入籍も、しきたり通り結婚式と同じタイミングですることになっている。予定だと約半年後だ。

結婚したら東京に行くつもりでいたから、それが半年早まるだけで、特に問題はない。……ただ、家族と離れる寂しさが急激に募るだけ。

でも、結婚の目的はこの飛高酒蔵の経営を立て直すこと。そのためなら寂しさも我慢できる。


「わかりました。同棲しましょう」


身体ごときちんと朝羽さんに向き直り、承諾した。それなのに、彼はなぜか考え込むように顎に手を当てる。

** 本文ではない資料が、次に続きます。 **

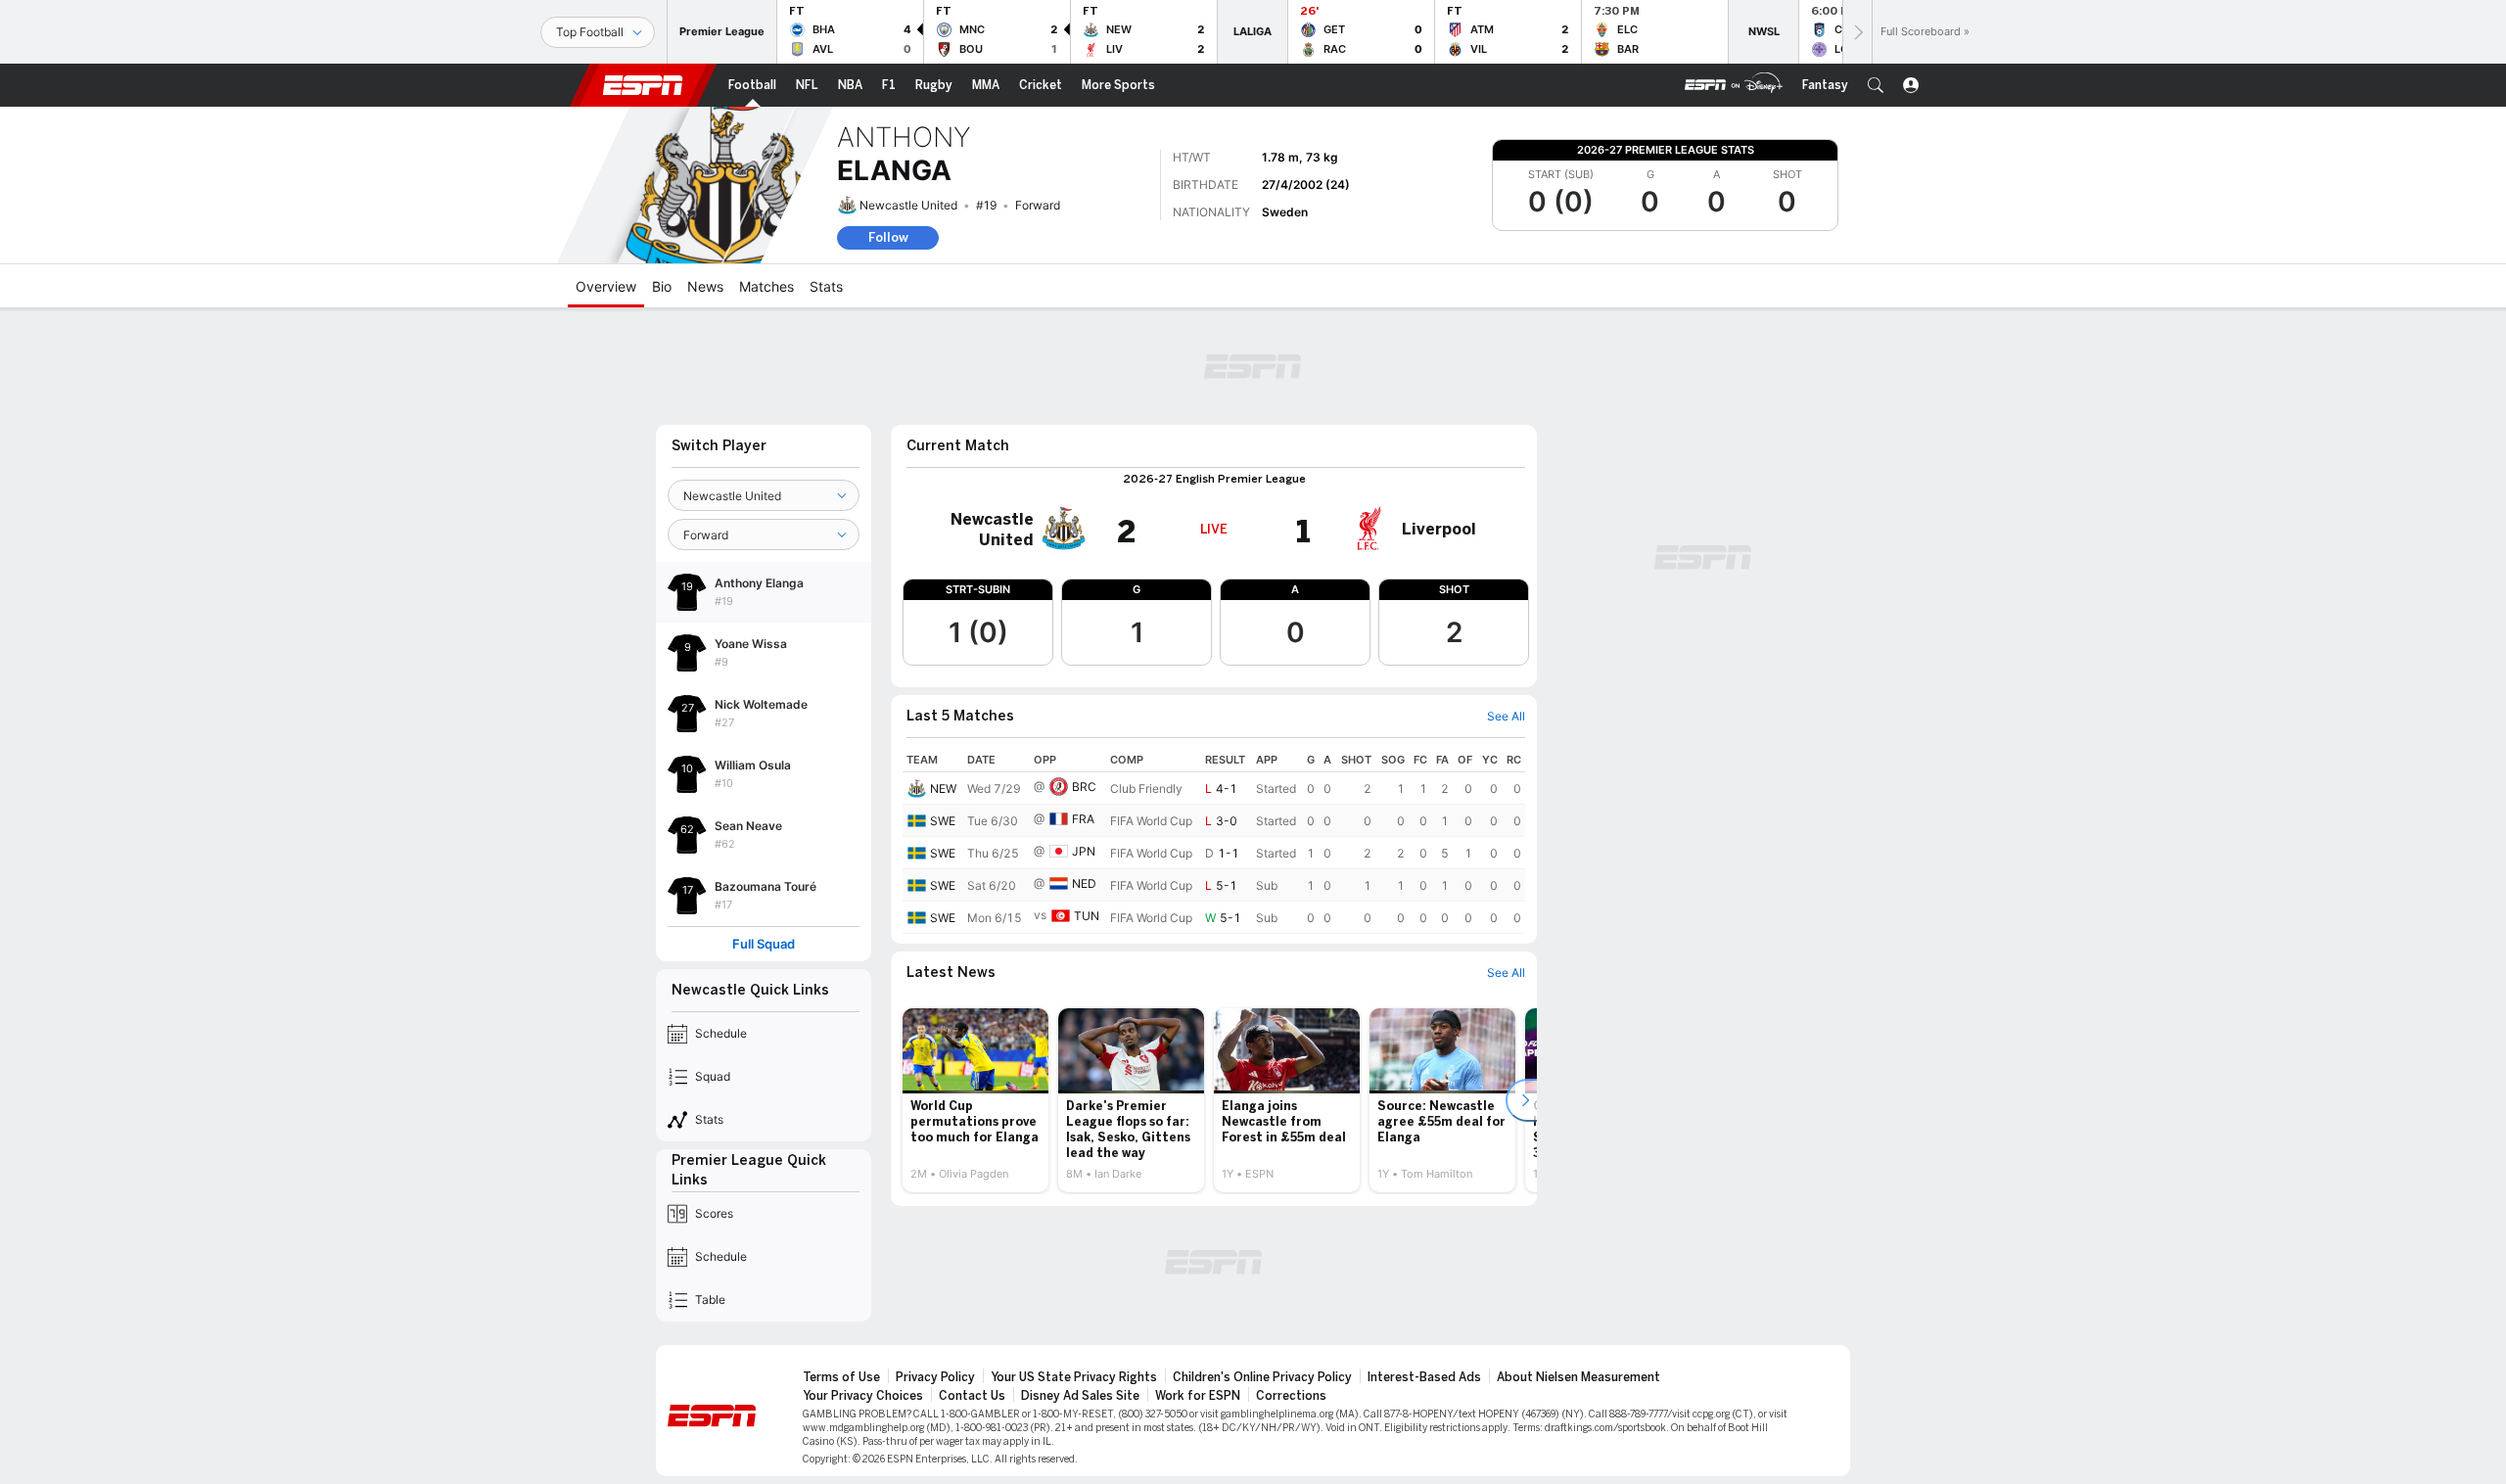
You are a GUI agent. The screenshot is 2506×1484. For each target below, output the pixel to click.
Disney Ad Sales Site (1080, 1396)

どうしたのかと小首を傾げると、鳥のさえずりと共にこんな呟きが聞こえてきた。


「……いっそのこと、事実婚にしましょうか」

「へ、事実婚?」


思わぬ提案に、間抜けな声を出してしまった。

事実婚って、婚姻届を出していない夫婦のことよね? そういえば、同棲と事実婚ってなにが違うんだろう。

ぽかんとする私に、片手をポケットに入れた朝羽さんは、自身の考えを話してくれる。